[I-OR08-01] サピエン3症例審査委員会
キーワード:経皮的肺動脈弁, 右室流出路導管, 症例審査委員会
【背景】エドワーズ サピエン3(S3)は2020年9月11日付で、外科的手術リスクの高い、先天性心疾患手術において植え込まれた右室流出路心外導管又は肺動脈弁位の生体弁の機能不全に適応拡大された。本品の適応は小児循環器内科医、心臓血管外科医、画像診断医からなる症例審査委員会によって審査される。【目的】症例検討委員会の現状について報告すること。【対象と方法】2021年12月時点までに症例検討委員会で審査された症例の概要と検討内容を要約した。

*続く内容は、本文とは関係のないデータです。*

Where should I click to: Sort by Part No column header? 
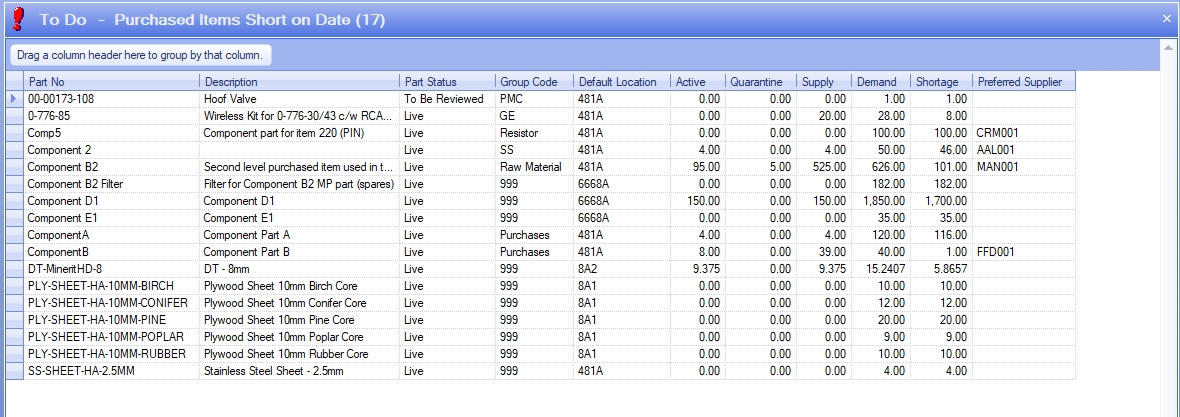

【結果】症例1 21歳。修正大血管転位に対するダブルスイッチ手術後で高度の肺動脈弁逆流。画像診断計測された右室駆出分画が提示された数値と一致しない印象を指摘され、容量計測のトレース画像提出を求められた。拡張障害が主体と考えられ、また、外科手術が困難というほどの開胸リスクがあるとは言えないとの判定で保留となった。手技的にも難易度・合併症のリスクが高いことが指摘された。症例2 21歳。大動脈二尖弁に対するRoss手術後の肺動脈弁逆流。右室容積の計測値が見た目の印象と一致せず、再計測を求められた。また、再手術困難とするほどの右室機能不全とは評価しがたいとされた。導管一部にePTFEが使用されており、生体材料の導管というS3の適応に沿って留置すると、冠動脈圧排や自己組織に接触する可能性が指摘された。症例3 23歳。ファロー4徴術後の肺動脈弁逆流に対する生体弁置換術後の生体弁機能不全(狭窄)。右室機能低下により、外科治療のリスクは高く、S3留置の良い適応と判定された。【考察と結語】S3の現在の適応は、外科的手術リスクの高い、先天性心疾患手術において植え込まれた右室流出路心外導管又は肺動脈弁位の生体弁の機能不全である。心機能や手術歴からみた外科手術のリスク、導管の素材や想定されるS3の留置部位などが適応判定上の課題と考えられる。